→ STATED TASK: Please rewrite the records from the line that has "This screenshot has width=620, height=516." to the end of the records, with "magnifier" replaced by "magnifying glass" and everything else unchanged. Leave the pictures out.

********

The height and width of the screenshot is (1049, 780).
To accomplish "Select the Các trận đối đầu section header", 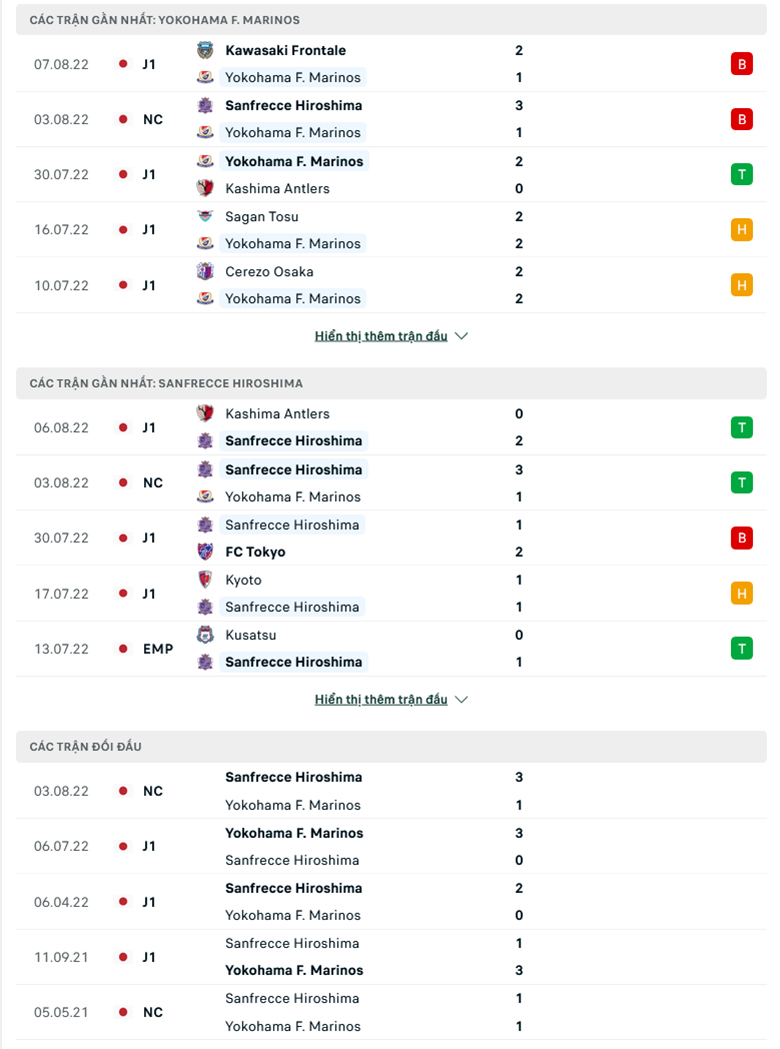I will tap(391, 747).
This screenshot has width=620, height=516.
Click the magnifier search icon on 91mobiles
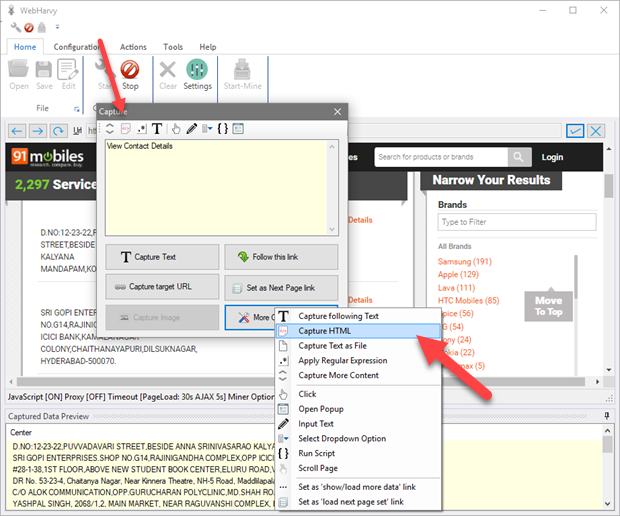pyautogui.click(x=519, y=157)
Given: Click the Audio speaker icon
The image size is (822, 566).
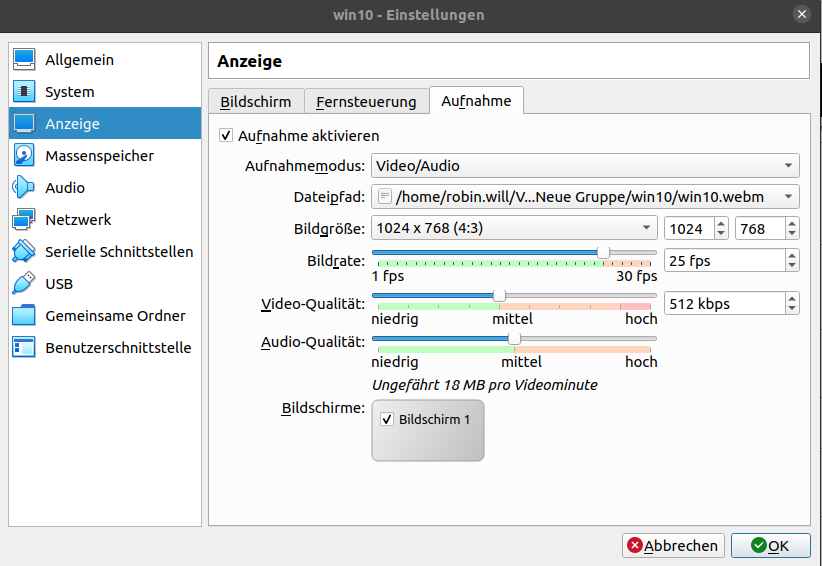Looking at the screenshot, I should coord(24,188).
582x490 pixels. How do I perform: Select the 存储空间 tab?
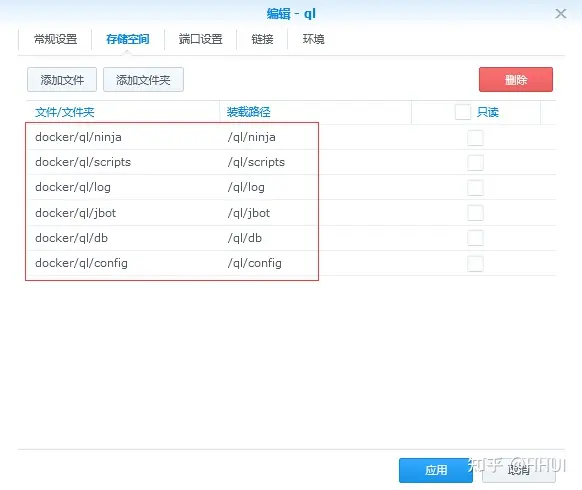tap(128, 39)
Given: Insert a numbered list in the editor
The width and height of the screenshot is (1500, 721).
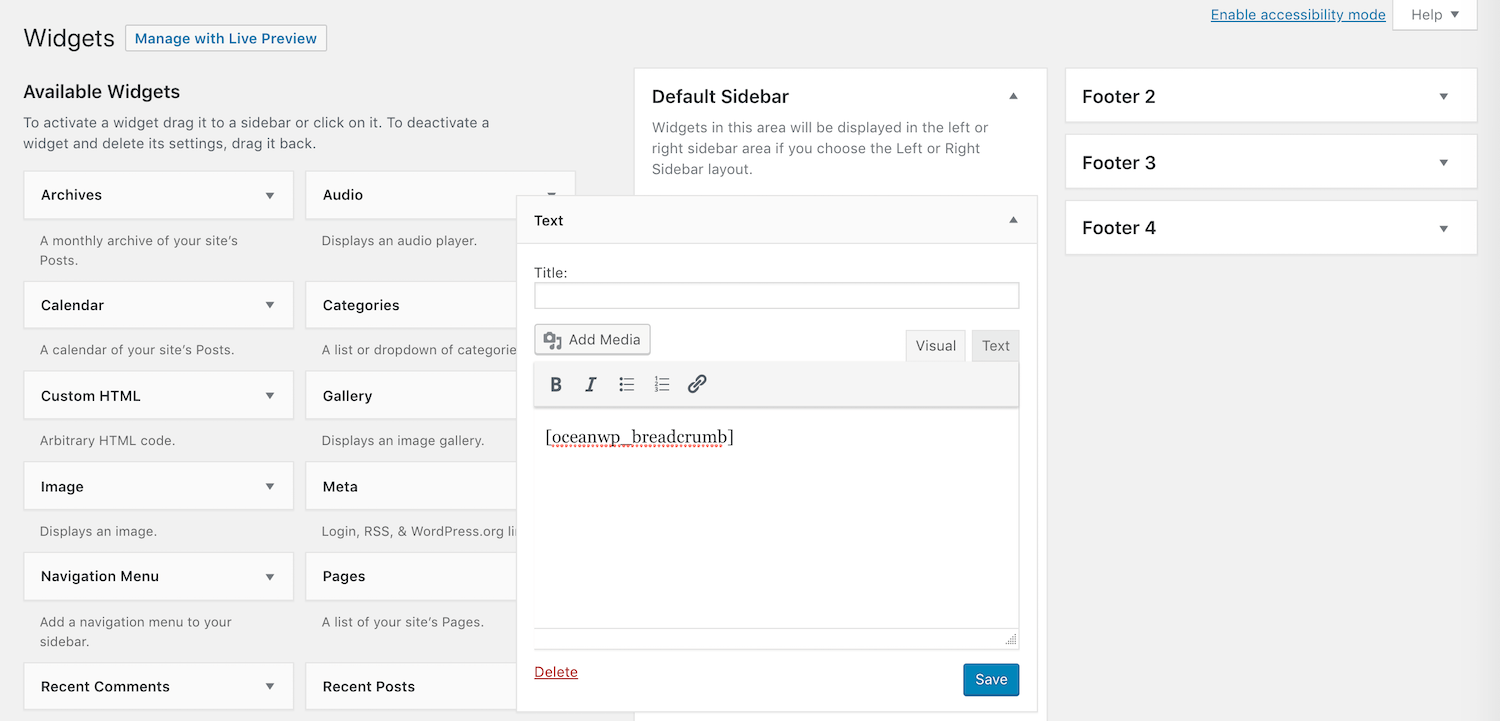Looking at the screenshot, I should [x=661, y=384].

********

→ THE REPLY:
This screenshot has width=620, height=516.
Click the magnifying glass search icon on 91mobiles
pyautogui.click(x=519, y=157)
Given: Click the Audio speaker icon
The image size is (822, 566).
Looking at the screenshot, I should coord(24,188).
582x490 pixels. How do I perform: Select the 存储空间 tab?
tap(128, 39)
Given: Insert a numbered list in the editor
The width and height of the screenshot is (1500, 721).
Looking at the screenshot, I should [x=661, y=384].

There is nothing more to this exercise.